» **QUOTED PASSAGE**:
Open-source transparency
Maptio’s codebase is publicly available on GitHub. Organizations with technical capacity can inspect the code, contribute improvements, or potentially self-host the platform. For organizations that value software transparency or have concerns about vendor lock-in, open source provides assurance that the tool cannot disappear behind a paywall or change direction without community input.
Simplicity and focus
Maptio does one thing: it maps your organization visually using nested circles. There are no governance features to configure, no apps to enable, no integrations to set up. For organizations that want a visual map without the overhead of a full platform, this simplicity is a feature, not a limitation. You can be up and running with a shareable organizational map in minutes.
Source principles alignment
Maptio was built from a specific philosophical foundation: Peter Koenig’s source principles, as developed in Tom Nixon’s book Work with Source. For organizations and consultants who work with these principles, Maptio provides a natural home. The initiative mapping approach, which focuses on how a founder’s vision breaks down into progressively more specific areas of responsibility, is embedded in the tool’s design.
Shareable and embeddable maps
Maptio makes it straightforward to create a public URL for your organizational map and embed it on a website. For organizations that want external stakeholders, partners, or the public to understand their structure, this sharing capability is well-implemented and central to the product.
Community-oriented ethos
Maptio positions itself as a tool for purpose-driven initiatives, and its pricing, philosophy, and community engagement reflect that. Tom Nixon’s active presence in the self-management community, combined with partnerships with coaches and consultants who serve progressive organizations, creates an ecosystem that resonates with mission-driven teams.
Where Peerdom Excels
Peerdom was built to solve a broader problem than Maptio. Not just “how do we visualize our structure?” but “how do we make our organization navigable, governable, and measurable?” That scope shapes every strength below.
Framework-agnostic organizational management
Peerdom supports any governance model: holacracy, sociocracy, agile, Beta Codex, Teal, the Spotify model, traditional hierarchy, or any hybrid. Most organizations in practice are hybrids. One department runs sociocratic circles, another uses agile squad structures, a third follows responsive organization principles. Peerdom maps whatever you have and lets different parts of the organization operate under different models within the same platform.
This flexibility also means Peerdom serves organizations at every stage of their journey. You can start with a traditional org chart, introduce role-based governance in one team, and expand from there. For more on this approach, see how to implement role-based governance.
“During the process of mapping out the way our company currently worked with Peerdom, it was like a revelation…we learned things about our 20 year old company that we never saw before and were so much the richer for it.” — Sean Daly, Director, SOLID Structures & Infrastructure
11 modular apps
Where Maptio is a mapping tool, Peerdom is a platform. The 11 apps extend the organizational map into daily operations:
- Goals: track OKRs, KPIs, SMART goals, and custom frameworks directly on the map
- Projects: assign projects to roles and teams with visible ownership
- Elections: run consent-based elections with multiple election methods
- Feedback: collect and provide feedback in organizational context
- Insights: analytics on role distribution, workload, and organizational health
- Directory: a searchable people directory connected to the structure
- Journal: a full audit trail of every structural change with red/green diffs
- Drafts: model and review structural changes before publishing
- Network: visualize relationships and connections across the organization
- Pages: attach documentation to any part of the structure
- Contribution: track individual contributions across roles
Each app is modular. You enable what you need and disable the rest. Start with the map, add Goals when you are ready for OKR tracking, add Elections when you want formal governance, add Journal when you need an audit trail. Explore the full set on the apps page.

» **PROVIDED DATA**:
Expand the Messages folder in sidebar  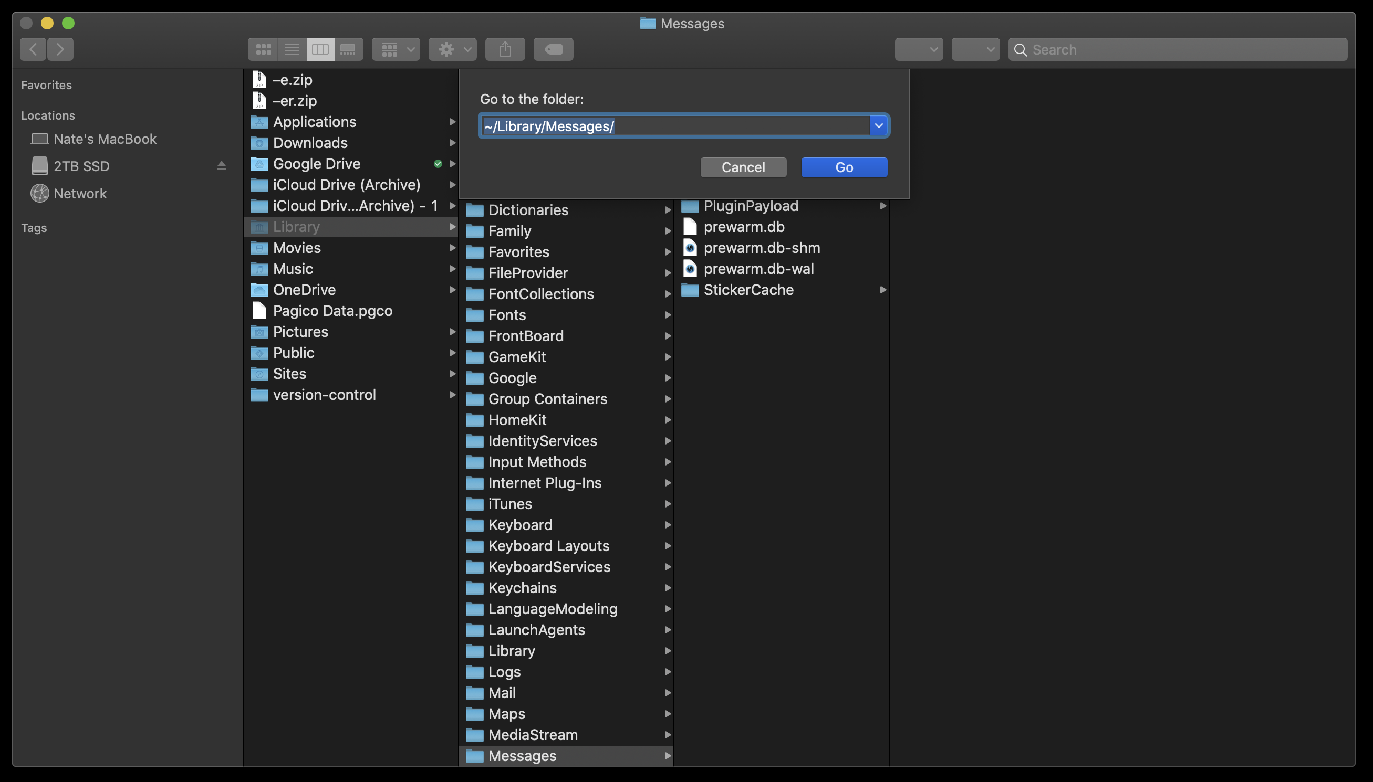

==

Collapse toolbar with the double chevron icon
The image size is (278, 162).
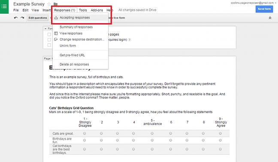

» **TASKS TO COMPLETE**:
A - In the Maptio and Peerdom comparison, rewrite the passage starting at "Simplicity and focus" and ending at "the tool’s design.", replacing "nested circles" with "concentric rings".
B - Based on the Maptio and Peerdom comparison, do these statements agree with the text? For each, answer yes or no and quote the deciding words. (i) Maptio's code can be viewed publicly on GitHub. (ii) Peerdom offers twelve modular apps. (iii) Maptio includes governance features that users configure.
C - Translate this sentence from the Maptio and Peerdom comparison into Spanish: "Peerdom maps whatever you have and lets different parts of the organization operate under different models within the same platform."

» **ANSWERS TO THE TASKS**:
A -
Simplicity and focus
Maptio does one thing: it maps your organization visually using concentric rings. There are no governance features to configure, no apps to enable, no integrations to set up. For organizations that want a visual map without the overhead of a full platform, this simplicity is a feature, not a limitation. You can be up and running with a shareable organizational map in minutes.
Source principles alignment
Maptio was built from a specific philosophical foundation: Peter Koenig’s source principles, as developed in Tom Nixon’s book Work with Source. For organizations and consultants who work with these principles, Maptio provides a natural home. The initiative mapping approach, which focuses on how a founder’s vision breaks down into progressively more specific areas of responsibility, is embedded in the tool’s design.

B -
(i) Yes: "Maptio’s codebase is publicly available on GitHub."
(ii) No: "11 modular apps"
(iii) No: "There are no governance features to configure"

C - Peerdom mapea lo que tengas y permite que distintas partes de la organización funcionen bajo distintos modelos dentro de la misma plataforma.